Collected data
========================================

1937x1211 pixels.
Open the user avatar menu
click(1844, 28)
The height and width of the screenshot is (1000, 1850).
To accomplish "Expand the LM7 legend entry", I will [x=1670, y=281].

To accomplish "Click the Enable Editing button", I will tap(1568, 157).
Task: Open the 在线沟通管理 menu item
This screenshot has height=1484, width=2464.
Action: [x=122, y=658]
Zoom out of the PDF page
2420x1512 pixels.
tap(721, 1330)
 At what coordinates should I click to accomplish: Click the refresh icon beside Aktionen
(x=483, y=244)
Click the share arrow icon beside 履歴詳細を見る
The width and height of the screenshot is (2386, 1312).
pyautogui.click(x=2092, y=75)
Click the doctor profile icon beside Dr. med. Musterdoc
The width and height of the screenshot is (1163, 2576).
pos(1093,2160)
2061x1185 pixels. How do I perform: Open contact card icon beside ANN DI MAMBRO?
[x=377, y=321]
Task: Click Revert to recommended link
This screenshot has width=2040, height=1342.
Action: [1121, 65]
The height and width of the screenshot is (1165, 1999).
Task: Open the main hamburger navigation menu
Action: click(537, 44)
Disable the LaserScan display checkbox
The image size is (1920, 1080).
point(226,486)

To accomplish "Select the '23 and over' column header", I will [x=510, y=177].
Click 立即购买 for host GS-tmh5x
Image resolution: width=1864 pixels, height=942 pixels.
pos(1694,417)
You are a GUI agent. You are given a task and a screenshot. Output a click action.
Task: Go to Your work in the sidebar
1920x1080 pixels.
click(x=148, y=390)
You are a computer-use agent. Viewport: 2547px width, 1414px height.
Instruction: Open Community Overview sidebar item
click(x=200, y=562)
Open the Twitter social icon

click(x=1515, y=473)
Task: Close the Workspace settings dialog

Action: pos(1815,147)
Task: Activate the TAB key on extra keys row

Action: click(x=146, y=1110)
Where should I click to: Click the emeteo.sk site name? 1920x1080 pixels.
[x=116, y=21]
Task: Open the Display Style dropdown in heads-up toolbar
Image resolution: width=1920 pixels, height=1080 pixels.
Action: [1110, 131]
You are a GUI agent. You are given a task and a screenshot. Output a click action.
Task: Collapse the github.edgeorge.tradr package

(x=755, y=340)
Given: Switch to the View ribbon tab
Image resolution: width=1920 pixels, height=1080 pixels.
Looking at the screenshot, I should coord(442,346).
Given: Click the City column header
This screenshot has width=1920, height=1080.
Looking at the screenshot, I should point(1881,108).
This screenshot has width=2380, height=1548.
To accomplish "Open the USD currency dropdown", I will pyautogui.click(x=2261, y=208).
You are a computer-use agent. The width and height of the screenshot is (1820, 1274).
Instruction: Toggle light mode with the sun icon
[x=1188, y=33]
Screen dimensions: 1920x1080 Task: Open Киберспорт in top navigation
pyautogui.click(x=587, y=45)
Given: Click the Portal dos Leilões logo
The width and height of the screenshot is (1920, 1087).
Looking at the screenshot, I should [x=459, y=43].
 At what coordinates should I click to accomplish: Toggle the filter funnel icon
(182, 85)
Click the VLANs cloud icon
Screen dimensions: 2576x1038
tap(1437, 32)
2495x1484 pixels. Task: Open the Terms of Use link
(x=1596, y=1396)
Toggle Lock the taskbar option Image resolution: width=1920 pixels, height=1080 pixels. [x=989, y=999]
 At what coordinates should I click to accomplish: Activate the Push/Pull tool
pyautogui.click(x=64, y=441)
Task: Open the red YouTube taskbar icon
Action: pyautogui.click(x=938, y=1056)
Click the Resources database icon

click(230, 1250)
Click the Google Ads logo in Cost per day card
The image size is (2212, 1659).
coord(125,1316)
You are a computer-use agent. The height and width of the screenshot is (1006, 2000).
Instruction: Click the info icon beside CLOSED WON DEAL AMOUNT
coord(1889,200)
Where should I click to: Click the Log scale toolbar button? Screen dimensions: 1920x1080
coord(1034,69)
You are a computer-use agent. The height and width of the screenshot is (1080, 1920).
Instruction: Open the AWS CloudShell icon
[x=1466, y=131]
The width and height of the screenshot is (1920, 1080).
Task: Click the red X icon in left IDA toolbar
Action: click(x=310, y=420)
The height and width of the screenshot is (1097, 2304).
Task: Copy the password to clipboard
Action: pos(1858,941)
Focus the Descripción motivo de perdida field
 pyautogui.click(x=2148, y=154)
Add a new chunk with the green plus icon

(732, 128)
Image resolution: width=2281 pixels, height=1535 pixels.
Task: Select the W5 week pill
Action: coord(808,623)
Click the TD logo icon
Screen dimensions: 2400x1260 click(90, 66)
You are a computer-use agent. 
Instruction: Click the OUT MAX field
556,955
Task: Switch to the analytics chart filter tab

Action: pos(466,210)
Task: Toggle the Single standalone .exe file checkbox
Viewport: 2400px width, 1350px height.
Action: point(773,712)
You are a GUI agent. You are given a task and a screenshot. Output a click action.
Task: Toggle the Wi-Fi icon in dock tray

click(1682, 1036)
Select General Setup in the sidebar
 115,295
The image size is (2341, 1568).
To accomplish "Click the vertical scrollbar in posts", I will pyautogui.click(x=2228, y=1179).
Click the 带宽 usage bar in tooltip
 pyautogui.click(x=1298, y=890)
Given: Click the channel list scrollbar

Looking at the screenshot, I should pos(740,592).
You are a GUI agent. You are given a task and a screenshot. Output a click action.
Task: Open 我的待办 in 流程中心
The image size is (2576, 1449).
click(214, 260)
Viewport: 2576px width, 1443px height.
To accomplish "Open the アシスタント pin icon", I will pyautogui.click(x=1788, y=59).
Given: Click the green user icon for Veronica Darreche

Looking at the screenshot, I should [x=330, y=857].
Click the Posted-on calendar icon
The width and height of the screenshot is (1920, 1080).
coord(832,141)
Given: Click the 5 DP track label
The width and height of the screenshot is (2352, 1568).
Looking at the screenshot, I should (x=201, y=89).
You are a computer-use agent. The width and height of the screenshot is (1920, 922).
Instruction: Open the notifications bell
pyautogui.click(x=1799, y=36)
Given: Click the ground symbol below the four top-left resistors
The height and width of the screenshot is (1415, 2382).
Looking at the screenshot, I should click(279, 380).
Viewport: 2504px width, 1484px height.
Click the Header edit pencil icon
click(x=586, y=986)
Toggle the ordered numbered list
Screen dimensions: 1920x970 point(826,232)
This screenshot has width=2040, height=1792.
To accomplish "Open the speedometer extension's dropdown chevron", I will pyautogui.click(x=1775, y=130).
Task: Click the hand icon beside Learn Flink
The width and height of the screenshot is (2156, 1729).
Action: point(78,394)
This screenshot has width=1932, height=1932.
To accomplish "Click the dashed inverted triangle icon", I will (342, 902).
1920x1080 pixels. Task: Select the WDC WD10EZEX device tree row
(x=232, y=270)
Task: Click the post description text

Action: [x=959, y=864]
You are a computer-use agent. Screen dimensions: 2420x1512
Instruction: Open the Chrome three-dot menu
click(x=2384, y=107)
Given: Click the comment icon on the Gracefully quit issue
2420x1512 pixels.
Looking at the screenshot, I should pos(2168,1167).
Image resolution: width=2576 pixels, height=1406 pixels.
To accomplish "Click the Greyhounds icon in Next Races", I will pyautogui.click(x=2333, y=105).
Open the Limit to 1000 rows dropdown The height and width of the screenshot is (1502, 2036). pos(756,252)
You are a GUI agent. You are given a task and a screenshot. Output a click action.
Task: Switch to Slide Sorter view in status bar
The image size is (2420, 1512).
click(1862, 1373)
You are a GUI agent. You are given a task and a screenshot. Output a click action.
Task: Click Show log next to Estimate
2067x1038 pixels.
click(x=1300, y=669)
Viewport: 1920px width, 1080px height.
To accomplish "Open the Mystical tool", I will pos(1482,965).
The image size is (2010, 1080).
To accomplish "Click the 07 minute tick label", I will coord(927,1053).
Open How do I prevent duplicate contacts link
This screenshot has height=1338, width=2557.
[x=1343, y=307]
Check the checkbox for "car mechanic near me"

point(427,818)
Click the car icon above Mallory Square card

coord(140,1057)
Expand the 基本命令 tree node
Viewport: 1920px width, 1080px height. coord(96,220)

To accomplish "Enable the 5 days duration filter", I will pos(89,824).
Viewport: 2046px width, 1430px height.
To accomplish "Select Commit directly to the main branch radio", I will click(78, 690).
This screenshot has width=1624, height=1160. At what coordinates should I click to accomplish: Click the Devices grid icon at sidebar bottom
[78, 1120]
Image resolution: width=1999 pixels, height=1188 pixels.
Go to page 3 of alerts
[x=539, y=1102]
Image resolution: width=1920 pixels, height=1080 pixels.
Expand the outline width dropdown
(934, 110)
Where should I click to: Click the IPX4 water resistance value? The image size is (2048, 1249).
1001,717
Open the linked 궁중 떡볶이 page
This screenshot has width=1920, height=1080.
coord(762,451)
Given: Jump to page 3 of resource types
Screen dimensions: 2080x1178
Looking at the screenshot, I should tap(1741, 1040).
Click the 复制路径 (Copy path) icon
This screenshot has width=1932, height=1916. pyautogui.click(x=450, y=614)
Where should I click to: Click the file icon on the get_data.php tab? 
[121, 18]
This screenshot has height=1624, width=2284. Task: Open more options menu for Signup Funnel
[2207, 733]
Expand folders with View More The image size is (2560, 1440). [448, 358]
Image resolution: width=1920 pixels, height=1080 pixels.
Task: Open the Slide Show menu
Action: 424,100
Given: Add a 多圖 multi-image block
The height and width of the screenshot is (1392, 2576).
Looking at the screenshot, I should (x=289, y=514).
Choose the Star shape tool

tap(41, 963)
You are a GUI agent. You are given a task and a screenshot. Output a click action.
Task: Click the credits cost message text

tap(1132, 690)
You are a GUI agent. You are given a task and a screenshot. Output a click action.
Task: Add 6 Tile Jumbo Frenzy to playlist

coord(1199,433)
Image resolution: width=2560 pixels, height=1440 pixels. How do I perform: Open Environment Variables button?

========================================

**REQUIREMENT:** Above are the entries. Output exactly the lines beginning with the line that has "Task: Click the post description text" and ending with the line that has "Viewport: 2046px width, 1430px height.".

**RESULT FOR THIS EXERCISE:**
Task: Click the post description text

Action: [x=959, y=864]
You are a computer-use agent. Screen dimensions: 2420x1512
Instruction: Open the Chrome three-dot menu
click(x=2384, y=107)
Given: Click the comment icon on the Gracefully quit issue
2420x1512 pixels.
Looking at the screenshot, I should pos(2168,1167).
Image resolution: width=2576 pixels, height=1406 pixels.
To accomplish "Click the Greyhounds icon in Next Races", I will pyautogui.click(x=2333, y=105).
Open the Limit to 1000 rows dropdown The height and width of the screenshot is (1502, 2036). pos(756,252)
You are a GUI agent. You are given a task and a screenshot. Output a click action.
Task: Switch to Slide Sorter view in status bar
The image size is (2420, 1512).
click(1862, 1373)
You are a GUI agent. You are given a task and a screenshot. Output a click action.
Task: Click Show log next to Estimate
2067x1038 pixels.
click(x=1300, y=669)
Viewport: 1920px width, 1080px height.
To accomplish "Open the Mystical tool", I will pos(1482,965).
The image size is (2010, 1080).
To accomplish "Click the 07 minute tick label", I will coord(927,1053).
Open How do I prevent duplicate contacts link
This screenshot has height=1338, width=2557.
[x=1343, y=307]
Check the checkbox for "car mechanic near me"

point(427,818)
Click the car icon above Mallory Square card

coord(140,1057)
Expand the 基本命令 tree node
Viewport: 1920px width, 1080px height. coord(96,220)

To accomplish "Enable the 5 days duration filter", I will pos(89,824).
Viewport: 2046px width, 1430px height.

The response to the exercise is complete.